■ Working data:
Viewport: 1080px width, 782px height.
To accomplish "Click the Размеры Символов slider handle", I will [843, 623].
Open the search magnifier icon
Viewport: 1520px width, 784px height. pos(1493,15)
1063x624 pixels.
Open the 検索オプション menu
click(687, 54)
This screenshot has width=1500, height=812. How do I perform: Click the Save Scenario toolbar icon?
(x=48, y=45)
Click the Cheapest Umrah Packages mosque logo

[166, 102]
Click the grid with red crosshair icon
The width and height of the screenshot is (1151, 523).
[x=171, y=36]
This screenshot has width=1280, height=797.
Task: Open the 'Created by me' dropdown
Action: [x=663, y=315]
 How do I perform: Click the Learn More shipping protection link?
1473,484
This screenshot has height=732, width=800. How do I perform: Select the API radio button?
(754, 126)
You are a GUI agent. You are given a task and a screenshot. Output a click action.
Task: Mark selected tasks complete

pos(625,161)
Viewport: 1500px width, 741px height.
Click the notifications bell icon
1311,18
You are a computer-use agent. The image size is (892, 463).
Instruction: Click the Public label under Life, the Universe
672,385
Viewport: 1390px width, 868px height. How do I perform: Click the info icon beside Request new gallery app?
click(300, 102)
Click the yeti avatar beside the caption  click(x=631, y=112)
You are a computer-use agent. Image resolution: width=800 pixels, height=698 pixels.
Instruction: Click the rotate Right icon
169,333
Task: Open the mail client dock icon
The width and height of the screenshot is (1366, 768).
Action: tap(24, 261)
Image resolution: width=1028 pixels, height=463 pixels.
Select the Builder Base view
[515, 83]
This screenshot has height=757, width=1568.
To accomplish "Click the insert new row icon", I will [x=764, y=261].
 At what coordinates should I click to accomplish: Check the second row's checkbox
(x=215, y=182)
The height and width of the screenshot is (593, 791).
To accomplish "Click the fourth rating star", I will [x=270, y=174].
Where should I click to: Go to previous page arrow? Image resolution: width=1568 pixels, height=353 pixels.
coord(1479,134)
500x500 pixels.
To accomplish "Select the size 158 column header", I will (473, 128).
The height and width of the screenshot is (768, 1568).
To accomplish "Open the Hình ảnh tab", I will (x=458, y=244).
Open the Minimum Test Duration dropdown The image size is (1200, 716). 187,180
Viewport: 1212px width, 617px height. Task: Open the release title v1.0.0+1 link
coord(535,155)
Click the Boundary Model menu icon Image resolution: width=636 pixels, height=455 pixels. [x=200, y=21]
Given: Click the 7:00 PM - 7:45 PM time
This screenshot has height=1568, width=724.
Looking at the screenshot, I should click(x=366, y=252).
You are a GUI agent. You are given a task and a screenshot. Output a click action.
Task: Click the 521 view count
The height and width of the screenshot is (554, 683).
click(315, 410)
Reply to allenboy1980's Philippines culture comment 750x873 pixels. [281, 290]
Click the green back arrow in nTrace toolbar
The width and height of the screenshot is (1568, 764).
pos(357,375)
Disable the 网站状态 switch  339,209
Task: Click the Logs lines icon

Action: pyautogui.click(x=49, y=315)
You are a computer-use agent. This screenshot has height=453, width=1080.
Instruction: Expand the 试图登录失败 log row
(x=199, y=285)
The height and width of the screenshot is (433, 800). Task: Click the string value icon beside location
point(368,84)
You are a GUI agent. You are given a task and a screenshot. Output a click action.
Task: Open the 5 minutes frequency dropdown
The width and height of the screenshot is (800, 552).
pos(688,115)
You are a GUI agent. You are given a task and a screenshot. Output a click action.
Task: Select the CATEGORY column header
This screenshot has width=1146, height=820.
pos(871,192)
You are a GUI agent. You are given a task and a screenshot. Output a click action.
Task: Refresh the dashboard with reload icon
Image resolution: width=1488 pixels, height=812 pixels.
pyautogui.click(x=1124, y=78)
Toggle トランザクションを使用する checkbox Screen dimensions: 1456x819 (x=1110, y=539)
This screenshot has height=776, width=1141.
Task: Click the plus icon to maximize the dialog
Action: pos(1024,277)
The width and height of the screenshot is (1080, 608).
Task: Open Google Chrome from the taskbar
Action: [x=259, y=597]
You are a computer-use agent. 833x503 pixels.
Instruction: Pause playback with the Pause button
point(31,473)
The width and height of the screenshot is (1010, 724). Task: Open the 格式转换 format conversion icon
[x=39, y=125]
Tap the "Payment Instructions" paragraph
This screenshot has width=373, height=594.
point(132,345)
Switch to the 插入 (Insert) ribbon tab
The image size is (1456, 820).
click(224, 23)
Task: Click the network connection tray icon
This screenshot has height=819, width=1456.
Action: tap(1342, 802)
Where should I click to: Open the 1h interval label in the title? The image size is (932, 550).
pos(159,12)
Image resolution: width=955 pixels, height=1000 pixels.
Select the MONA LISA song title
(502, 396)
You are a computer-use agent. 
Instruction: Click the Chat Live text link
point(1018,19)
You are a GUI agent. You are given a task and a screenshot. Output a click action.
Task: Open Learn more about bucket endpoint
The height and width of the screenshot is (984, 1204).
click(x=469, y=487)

■ Exercise requirements: Recast every line of the records above as a Markdown table with two columns, Row and Record line. Number the rows in order and leave out the blank lines.

■ Reply:
| Row | Record line |
|---|---|
| 1 | Viewport: 1080px width, 782px height. |
| 2 | To accomplish "Click the Размеры Символов slider handle", I will [843, 623]. |
| 3 | Open the search magnifier icon |
| 4 | Viewport: 1520px width, 784px height. pos(1493,15) |
| 5 | 1063x624 pixels. |
| 6 | Open the 検索オプション menu |
| 7 | click(687, 54) |
| 8 | This screenshot has width=1500, height=812. How do I perform: Click the Save Scenario toolbar icon? |
| 9 | (x=48, y=45) |
| 10 | Click the Cheapest Umrah Packages mosque logo |
| 11 | [166, 102] |
| 12 | Click the grid with red crosshair icon |
| 13 | The width and height of the screenshot is (1151, 523). |
| 14 | [x=171, y=36] |
| 15 | This screenshot has width=1280, height=797. |
| 16 | Task: Open the 'Created by me' dropdown |
| 17 | Action: [x=663, y=315] |
| 18 |  How do I perform: Click the Learn More shipping protection link? |
| 19 | 1473,484 |
| 20 | This screenshot has height=732, width=800. How do I perform: Select the API radio button? |
| 21 | (754, 126) |
| 22 | You are a GUI agent. You are given a task and a screenshot. Output a click action. |
| 23 | Task: Mark selected tasks complete |
| 24 | pos(625,161) |
| 25 | Viewport: 1500px width, 741px height. |
| 26 | Click the notifications bell icon |
| 27 | 1311,18 |
| 28 | You are a computer-use agent. The image size is (892, 463). |
| 29 | Instruction: Click the Public label under Life, the Universe |
| 30 | 672,385 |
| 31 | Viewport: 1390px width, 868px height. How do I perform: Click the info icon beside Request new gallery app? |
| 32 | click(300, 102) |
| 33 | Click the yeti avatar beside the caption  click(x=631, y=112) |
| 34 | You are a computer-use agent. Image resolution: width=800 pixels, height=698 pixels. |
| 35 | Instruction: Click the rotate Right icon |
| 36 | 169,333 |
| 37 | Task: Open the mail client dock icon |
| 38 | The width and height of the screenshot is (1366, 768). |
| 39 | Action: tap(24, 261) |
| 40 | Image resolution: width=1028 pixels, height=463 pixels. |
| 41 | Select the Builder Base view |
| 42 | [515, 83] |
| 43 | This screenshot has height=757, width=1568. |
| 44 | To accomplish "Click the insert new row icon", I will [x=764, y=261]. |
| 45 |  At what coordinates should I click to accomplish: Check the second row's checkbox |
| 46 | (x=215, y=182) |
| 47 | The height and width of the screenshot is (593, 791). |
| 48 | To accomplish "Click the fourth rating star", I will [x=270, y=174]. |
| 49 | Where should I click to: Go to previous page arrow? Image resolution: width=1568 pixels, height=353 pixels. |
| 50 | coord(1479,134) |
| 51 | 500x500 pixels. |
| 52 | To accomplish "Select the size 158 column header", I will (473, 128). |
| 53 | The height and width of the screenshot is (768, 1568). |
| 54 | To accomplish "Open the Hình ảnh tab", I will (x=458, y=244). |
| 55 | Open the Minimum Test Duration dropdown The image size is (1200, 716). 187,180 |
| 56 | Viewport: 1212px width, 617px height. Task: Open the release title v1.0.0+1 link |
| 57 | coord(535,155) |
| 58 | Click the Boundary Model menu icon Image resolution: width=636 pixels, height=455 pixels. [x=200, y=21] |
| 59 | Given: Click the 7:00 PM - 7:45 PM time |
| 60 | This screenshot has height=1568, width=724. |
| 61 | Looking at the screenshot, I should click(x=366, y=252). |
| 62 | You are a GUI agent. You are given a task and a screenshot. Output a click action. |
| 63 | Task: Click the 521 view count |
| 64 | The height and width of the screenshot is (554, 683). |
| 65 | click(315, 410) |
| 66 | Reply to allenboy1980's Philippines culture comment 750x873 pixels. [281, 290] |
| 67 | Click the green back arrow in nTrace toolbar |
| 68 | The width and height of the screenshot is (1568, 764). |
| 69 | pos(357,375) |
| 70 | Disable the 网站状态 switch  339,209 |
| 71 | Task: Click the Logs lines icon |
| 72 | Action: pyautogui.click(x=49, y=315) |
| 73 | You are a computer-use agent. This screenshot has height=453, width=1080. |
| 74 | Instruction: Expand the 试图登录失败 log row |
| 75 | (x=199, y=285) |
| 76 | The height and width of the screenshot is (433, 800). Task: Click the string value icon beside location |
| 77 | point(368,84) |
| 78 | You are a GUI agent. You are given a task and a screenshot. Output a click action. |
| 79 | Task: Open the 5 minutes frequency dropdown |
| 80 | The width and height of the screenshot is (800, 552). |
| 81 | pos(688,115) |
| 82 | You are a GUI agent. You are given a task and a screenshot. Output a click action. |
| 83 | Task: Select the CATEGORY column header |
| 84 | This screenshot has width=1146, height=820. |
| 85 | pos(871,192) |
| 86 | You are a GUI agent. You are given a task and a screenshot. Output a click action. |
| 87 | Task: Refresh the dashboard with reload icon |
| 88 | Image resolution: width=1488 pixels, height=812 pixels. |
| 89 | pyautogui.click(x=1124, y=78) |
| 90 | Toggle トランザクションを使用する checkbox Screen dimensions: 1456x819 (x=1110, y=539) |
| 91 | This screenshot has height=776, width=1141. |
| 92 | Task: Click the plus icon to maximize the dialog |
| 93 | Action: pos(1024,277) |
| 94 | The width and height of the screenshot is (1080, 608). |
| 95 | Task: Open Google Chrome from the taskbar |
| 96 | Action: [x=259, y=597] |
| 97 | You are a computer-use agent. 833x503 pixels. |
| 98 | Instruction: Pause playback with the Pause button |
| 99 | point(31,473) |
| 100 | The width and height of the screenshot is (1010, 724). Task: Open the 格式转换 format conversion icon |
| 101 | [x=39, y=125] |
| 102 | Tap the "Payment Instructions" paragraph |
| 103 | This screenshot has width=373, height=594. |
| 104 | point(132,345) |
| 105 | Switch to the 插入 (Insert) ribbon tab |
| 106 | The image size is (1456, 820). |
| 107 | click(224, 23) |
| 108 | Task: Click the network connection tray icon |
| 109 | This screenshot has height=819, width=1456. |
| 110 | Action: tap(1342, 802) |
| 111 | Where should I click to: Open the 1h interval label in the title? The image size is (932, 550). |
| 112 | pos(159,12) |
| 113 | Image resolution: width=955 pixels, height=1000 pixels. |
| 114 | Select the MONA LISA song title |
| 115 | (502, 396) |
| 116 | You are a computer-use agent.  |
| 117 | Instruction: Click the Chat Live text link |
| 118 | point(1018,19) |
| 119 | You are a GUI agent. You are given a task and a screenshot. Output a click action. |
| 120 | Task: Open Learn more about bucket endpoint |
| 121 | The height and width of the screenshot is (984, 1204). |
| 122 | click(x=469, y=487) |